Charles Ellwood was from the era in which sociology was emerging as a particular field of study distinguished from philosophy, political economy, religion, and other fields. Ellwood defended a scientific conception of sociology, but he also argued that sociology should address social problems and contribute directly to social reform. His moral and religious convictions fed directly into his sociology. Later, some advocates of a more scientific sociology would classify scholars like Ellwood as "do-gooders" who held sociology back from its scientific ambitions. Ellwood wrote an influential textbook on Social Problems which sold over 200,000 copies and established the model for social problems courses around the country. Thesis and dissertation topics at MU in Ellwood's period were largely focused on social problems including poverty and racial inequality in Columbia and other Missouri towns. One of his students, Terence Pihlblad, earned both his M.A. and Ph.D. at Missouri and subsequently joined the MU department as a professor, serving in that capacity, with minor interruptions, into the 1970s. Pihlblad's dissertation, completed in 1925 under Ellwood's direction, criticized the then-popular notion that intelligence tests might be used to determine which racial and ethnic groups were superior.

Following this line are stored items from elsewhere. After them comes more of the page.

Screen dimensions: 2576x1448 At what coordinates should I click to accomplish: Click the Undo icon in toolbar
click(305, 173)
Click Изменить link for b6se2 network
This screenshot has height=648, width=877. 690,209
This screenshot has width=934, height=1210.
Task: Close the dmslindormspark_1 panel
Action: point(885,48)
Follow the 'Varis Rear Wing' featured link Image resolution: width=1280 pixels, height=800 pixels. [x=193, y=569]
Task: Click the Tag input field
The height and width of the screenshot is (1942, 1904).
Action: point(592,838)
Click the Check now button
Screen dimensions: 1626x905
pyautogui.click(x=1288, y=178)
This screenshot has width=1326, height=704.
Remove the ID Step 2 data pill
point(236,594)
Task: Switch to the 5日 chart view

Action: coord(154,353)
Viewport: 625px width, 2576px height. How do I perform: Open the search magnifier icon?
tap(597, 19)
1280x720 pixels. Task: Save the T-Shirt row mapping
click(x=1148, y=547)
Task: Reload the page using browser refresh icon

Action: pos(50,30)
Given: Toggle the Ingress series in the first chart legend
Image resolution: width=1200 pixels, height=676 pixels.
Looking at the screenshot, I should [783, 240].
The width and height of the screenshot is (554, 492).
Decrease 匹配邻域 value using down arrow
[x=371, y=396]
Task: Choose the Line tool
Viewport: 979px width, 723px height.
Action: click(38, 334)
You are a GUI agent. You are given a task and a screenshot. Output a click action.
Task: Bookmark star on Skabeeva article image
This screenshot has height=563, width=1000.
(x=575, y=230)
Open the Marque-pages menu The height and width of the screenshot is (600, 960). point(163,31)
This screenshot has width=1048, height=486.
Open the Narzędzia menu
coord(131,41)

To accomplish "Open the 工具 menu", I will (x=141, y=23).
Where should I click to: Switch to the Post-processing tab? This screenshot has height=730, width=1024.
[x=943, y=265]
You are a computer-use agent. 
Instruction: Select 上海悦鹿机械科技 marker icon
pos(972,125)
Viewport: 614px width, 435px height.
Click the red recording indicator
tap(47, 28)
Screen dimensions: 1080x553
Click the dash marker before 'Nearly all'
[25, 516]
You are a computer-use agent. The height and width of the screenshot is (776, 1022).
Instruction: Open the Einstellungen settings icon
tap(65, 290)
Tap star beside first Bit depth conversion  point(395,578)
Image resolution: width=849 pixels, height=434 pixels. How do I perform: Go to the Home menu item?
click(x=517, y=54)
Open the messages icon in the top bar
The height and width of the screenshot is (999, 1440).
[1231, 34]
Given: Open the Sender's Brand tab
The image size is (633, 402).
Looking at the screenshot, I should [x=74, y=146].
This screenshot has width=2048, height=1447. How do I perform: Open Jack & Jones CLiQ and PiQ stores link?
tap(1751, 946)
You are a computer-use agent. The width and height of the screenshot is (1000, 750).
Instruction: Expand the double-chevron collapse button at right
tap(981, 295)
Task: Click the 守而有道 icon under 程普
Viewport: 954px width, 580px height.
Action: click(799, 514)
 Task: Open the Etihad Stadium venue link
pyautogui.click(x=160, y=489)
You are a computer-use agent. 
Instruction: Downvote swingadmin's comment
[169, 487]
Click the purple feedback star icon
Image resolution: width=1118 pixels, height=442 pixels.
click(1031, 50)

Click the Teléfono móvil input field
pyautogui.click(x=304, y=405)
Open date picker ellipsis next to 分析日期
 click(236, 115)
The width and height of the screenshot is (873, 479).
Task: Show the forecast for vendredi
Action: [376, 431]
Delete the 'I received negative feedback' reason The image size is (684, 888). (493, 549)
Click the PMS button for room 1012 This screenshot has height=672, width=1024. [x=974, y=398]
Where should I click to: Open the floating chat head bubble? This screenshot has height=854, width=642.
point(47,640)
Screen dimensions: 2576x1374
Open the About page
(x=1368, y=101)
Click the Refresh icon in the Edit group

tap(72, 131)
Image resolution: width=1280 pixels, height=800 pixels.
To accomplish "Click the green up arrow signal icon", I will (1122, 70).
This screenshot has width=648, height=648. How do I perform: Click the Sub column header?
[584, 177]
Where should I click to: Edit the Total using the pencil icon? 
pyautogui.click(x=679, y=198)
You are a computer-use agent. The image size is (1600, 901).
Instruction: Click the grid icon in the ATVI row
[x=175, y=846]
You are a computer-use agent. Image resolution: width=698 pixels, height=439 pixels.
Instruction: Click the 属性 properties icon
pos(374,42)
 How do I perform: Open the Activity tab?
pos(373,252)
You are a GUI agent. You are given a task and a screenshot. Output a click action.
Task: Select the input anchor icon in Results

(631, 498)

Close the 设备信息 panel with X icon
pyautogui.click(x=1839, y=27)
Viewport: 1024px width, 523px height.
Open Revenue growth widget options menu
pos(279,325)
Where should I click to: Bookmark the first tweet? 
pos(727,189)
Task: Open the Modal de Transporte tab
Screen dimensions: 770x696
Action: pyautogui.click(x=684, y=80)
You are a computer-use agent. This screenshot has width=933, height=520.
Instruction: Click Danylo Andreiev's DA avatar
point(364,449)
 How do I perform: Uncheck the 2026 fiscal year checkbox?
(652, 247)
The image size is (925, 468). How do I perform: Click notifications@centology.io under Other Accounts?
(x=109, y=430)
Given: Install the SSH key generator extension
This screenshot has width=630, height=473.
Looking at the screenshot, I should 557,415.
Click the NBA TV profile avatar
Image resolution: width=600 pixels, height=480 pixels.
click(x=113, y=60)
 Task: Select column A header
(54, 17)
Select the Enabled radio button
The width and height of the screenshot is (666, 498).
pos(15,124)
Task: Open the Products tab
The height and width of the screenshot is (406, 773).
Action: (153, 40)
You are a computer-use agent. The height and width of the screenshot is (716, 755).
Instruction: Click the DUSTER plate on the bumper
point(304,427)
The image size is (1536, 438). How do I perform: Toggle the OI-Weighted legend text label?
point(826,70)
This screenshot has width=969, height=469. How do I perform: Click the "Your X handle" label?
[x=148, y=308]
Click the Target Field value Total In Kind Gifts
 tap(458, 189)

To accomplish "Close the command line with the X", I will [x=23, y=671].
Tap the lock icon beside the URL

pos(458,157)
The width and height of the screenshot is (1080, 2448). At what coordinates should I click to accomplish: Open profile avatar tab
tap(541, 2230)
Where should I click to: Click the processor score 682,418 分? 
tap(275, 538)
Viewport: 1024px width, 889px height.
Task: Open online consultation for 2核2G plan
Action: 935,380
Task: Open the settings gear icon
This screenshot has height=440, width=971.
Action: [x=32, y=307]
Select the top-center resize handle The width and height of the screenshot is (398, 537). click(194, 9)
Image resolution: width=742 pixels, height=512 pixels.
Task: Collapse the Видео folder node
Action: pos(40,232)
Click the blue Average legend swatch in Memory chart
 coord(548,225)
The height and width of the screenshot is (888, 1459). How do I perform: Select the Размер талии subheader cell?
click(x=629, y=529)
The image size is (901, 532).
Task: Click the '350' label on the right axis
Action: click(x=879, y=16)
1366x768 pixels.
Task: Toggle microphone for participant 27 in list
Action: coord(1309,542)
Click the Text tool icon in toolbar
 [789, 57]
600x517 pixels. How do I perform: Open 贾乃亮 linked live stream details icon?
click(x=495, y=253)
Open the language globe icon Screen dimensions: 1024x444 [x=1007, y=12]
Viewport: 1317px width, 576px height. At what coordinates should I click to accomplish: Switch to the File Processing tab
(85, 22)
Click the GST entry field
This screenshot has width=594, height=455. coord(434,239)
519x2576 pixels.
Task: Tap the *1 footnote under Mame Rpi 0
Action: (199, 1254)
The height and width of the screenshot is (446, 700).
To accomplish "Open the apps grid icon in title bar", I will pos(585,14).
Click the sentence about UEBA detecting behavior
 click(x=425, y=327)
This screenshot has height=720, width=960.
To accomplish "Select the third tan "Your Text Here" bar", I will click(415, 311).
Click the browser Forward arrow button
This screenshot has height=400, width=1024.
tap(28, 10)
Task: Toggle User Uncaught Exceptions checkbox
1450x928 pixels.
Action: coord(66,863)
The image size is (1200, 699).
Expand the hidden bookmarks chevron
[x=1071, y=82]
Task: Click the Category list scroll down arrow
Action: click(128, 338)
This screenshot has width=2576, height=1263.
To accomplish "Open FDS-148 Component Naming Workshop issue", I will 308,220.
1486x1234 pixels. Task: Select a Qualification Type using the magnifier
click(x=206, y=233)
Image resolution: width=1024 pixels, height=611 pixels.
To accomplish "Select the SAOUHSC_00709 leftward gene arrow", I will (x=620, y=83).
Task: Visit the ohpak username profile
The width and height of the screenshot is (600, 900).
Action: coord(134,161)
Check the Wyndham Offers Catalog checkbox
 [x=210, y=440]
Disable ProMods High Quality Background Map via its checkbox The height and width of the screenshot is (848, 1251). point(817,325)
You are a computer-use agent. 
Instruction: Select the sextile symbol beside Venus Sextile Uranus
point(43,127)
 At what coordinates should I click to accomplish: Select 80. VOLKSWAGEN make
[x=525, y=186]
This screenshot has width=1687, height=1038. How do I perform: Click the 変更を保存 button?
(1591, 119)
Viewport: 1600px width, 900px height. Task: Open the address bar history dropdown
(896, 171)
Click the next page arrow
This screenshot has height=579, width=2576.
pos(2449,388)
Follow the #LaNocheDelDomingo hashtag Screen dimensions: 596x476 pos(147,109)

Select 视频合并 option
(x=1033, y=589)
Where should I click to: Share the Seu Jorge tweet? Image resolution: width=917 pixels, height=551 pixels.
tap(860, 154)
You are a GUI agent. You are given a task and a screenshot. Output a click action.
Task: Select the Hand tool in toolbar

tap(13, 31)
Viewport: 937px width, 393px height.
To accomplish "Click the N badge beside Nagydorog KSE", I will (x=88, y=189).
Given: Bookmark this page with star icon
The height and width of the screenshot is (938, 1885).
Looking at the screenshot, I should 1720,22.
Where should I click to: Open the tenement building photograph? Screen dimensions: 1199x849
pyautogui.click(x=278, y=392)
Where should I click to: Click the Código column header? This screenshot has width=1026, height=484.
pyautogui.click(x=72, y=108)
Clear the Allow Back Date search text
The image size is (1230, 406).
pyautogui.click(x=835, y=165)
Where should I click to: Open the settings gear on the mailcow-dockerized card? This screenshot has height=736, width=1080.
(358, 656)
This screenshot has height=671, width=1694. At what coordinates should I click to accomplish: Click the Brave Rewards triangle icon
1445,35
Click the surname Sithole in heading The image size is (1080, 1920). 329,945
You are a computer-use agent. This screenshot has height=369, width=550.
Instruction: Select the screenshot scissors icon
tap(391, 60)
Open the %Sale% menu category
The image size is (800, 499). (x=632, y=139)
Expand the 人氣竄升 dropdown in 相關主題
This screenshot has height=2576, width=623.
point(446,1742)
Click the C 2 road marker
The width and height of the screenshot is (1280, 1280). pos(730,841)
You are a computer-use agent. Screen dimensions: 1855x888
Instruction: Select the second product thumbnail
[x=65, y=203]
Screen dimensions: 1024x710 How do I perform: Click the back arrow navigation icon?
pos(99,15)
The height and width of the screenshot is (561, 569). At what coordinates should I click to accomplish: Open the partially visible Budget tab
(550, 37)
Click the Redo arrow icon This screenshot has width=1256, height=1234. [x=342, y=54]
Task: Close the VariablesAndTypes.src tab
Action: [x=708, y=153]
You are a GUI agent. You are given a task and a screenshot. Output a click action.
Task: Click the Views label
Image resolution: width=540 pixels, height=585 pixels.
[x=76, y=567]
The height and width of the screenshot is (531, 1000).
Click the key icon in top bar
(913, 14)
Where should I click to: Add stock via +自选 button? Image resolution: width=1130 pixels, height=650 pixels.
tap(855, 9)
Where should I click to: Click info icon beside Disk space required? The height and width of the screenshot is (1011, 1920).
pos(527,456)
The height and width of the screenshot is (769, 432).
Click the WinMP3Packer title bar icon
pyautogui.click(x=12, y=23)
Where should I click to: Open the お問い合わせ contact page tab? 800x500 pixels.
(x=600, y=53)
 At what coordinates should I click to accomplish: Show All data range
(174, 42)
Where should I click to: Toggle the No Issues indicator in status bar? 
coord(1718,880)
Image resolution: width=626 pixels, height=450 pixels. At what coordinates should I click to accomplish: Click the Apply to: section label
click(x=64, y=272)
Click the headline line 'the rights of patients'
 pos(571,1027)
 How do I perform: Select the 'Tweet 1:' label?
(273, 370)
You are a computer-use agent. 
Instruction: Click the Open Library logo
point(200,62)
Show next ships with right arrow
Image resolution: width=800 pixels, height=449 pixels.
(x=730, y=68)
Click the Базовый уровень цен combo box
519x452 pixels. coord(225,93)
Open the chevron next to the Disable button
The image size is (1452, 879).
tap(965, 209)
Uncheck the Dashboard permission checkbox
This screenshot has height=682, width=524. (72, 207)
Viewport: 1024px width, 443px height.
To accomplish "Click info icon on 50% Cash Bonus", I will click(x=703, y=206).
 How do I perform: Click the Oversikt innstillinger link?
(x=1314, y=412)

Pihlblad argued that intelligence test scores reflect educational and social backgrounds rather than native intelligence.

A tragic event in the 1920s (recounted by retired business executive, Bob Beasley, at the Centennial Symposium held by the Department of Sociology in September 2000) illustrates the kind of public controversy that has often affected MU sociology since the 1920s. In 1923 a young Black man was lynched in Columbia after being falsely accused of a sexual assault against a young white woman. He was hanged from a bridge over the main road running by the MU campus. In the aftermath of the event, according to Beasley's report, Charles Ellwood was a vocal, public critic of the lynching and of the local citizens for allowing such a thing to happen in Columbia. Ellwood became the target of Ku Klux Klan threats and much local indignation. In the same time period, Terry Pihlblad must have been writing his critique of the use of intelligence tests to determine racial and ethnic superiority. Also, Herbert Blumer, later to become a prominent sociologist at the University of Chicago and the University of California at Berkeley, completed an M.A. degree at MU in 1925 and stayed for a few years as a teacher. He became a target of public criticism around 1927 for suggesting in a guest lecture at Stephens College that there are no pure races, a point which Ellwood and Pihlblad had both argued in their writings.

== Personal life ==
He was married to Ida Breckinridge. They had one son, Walter B. Ellwood.

He died in his Durham, North Carolina home on September 25, 1946.

==Publications==
- Sociology and Modern Social Problems (1910)
- Sociology in its Psychological Aspects (1912; French trans., 1914)
- The Social Problem: A Constructive Analysis (1915)
- An Introduction to Social Psychology. 1917.
- The Reconstruction of Religion. 1922.
- Methods in Sociology. Duke University Press, 1933.

He also monographs and special articles on social psychology.